____ Document passage

# Salmonella sequence preparation
In this notebook we collect all the steps needed to create the results for our new article: *Comparative genome analysis of Hungarian and global strains of Salmonella Infantis*
## Download
We work with two kind of genomes. The first one is complete, we need to download them from NCBI's nuccore. The second ones are raw sequence files from SRA.
### SRA
We download raw sequences from SRA and apply Spades (version 3.14) to assemble it. We created every subdirectories using the Run ids (you can see it in the Supplementary Table 1.). The following script download all the necessary files and perform the assembly.

________
____ Data

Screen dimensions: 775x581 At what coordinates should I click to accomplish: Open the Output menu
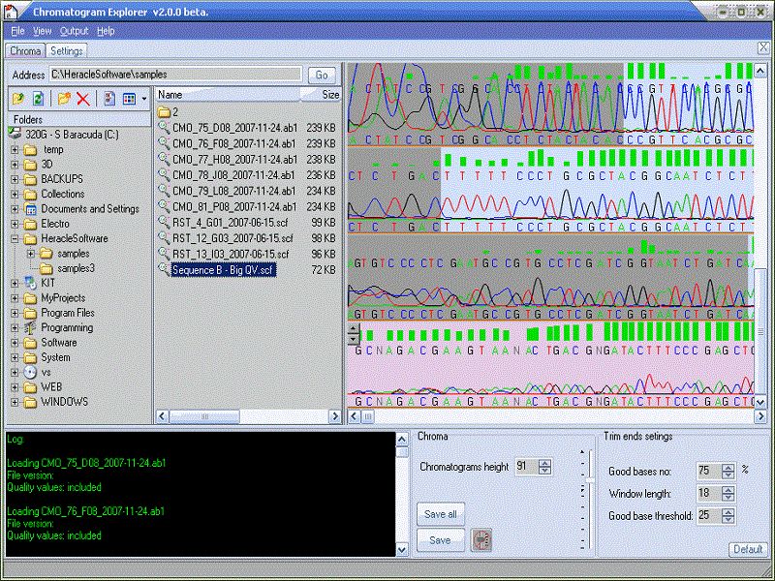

________
____ Data

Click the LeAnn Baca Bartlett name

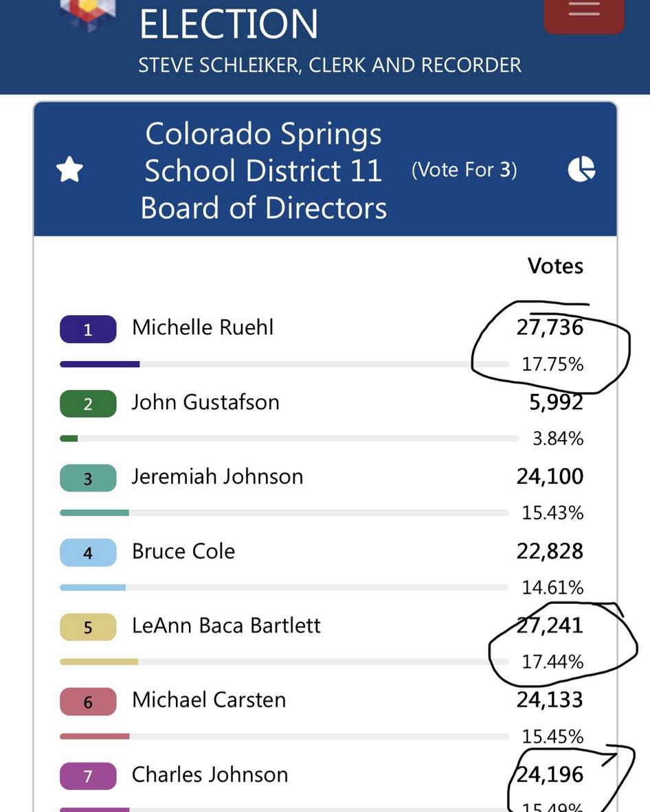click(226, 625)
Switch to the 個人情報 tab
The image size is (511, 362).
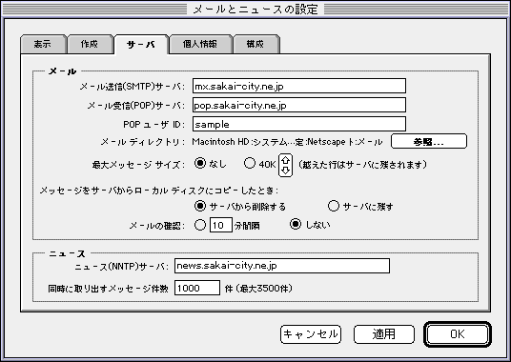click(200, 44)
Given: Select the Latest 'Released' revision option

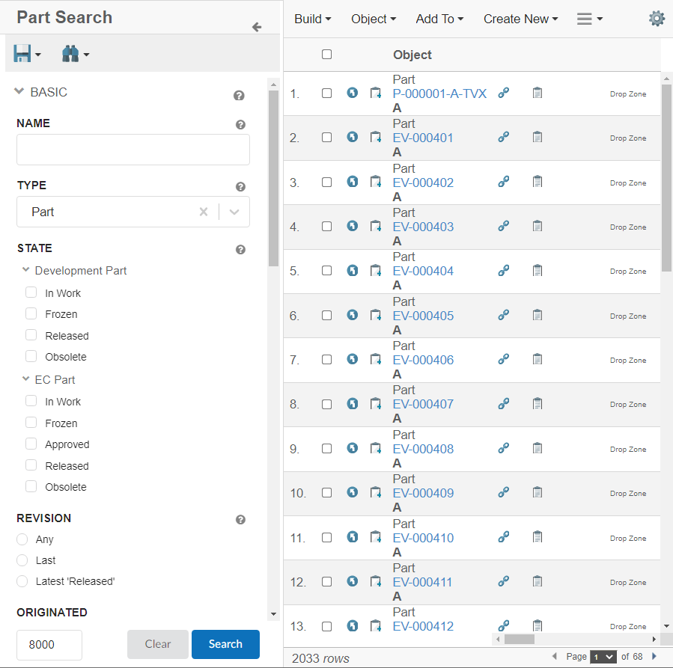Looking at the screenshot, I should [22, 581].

________

- **Tasks and exercises**
(a) List every section heading in the Salmonella notebook text above.
(b) According to the Salmonella notebook text, which version of Spades is used for the assembly?
(c) Reproduce word for word the stretch of the Salmonella notebook text from "# Salmonella sequence" through "files from SRA.".

- **Per-task outputs**
(a)
Salmonella sequence preparation
Download
SRA

(b) Version 3.14.

(c)
# Salmonella sequence preparation
In this notebook we collect all the steps needed to create the results for our new article: *Comparative genome analysis of Hungarian and global strains of Salmonella Infantis*
## Download
We work with two kind of genomes. The first one is complete, we need to download them from NCBI's nuccore. The second ones are raw sequence files from SRA.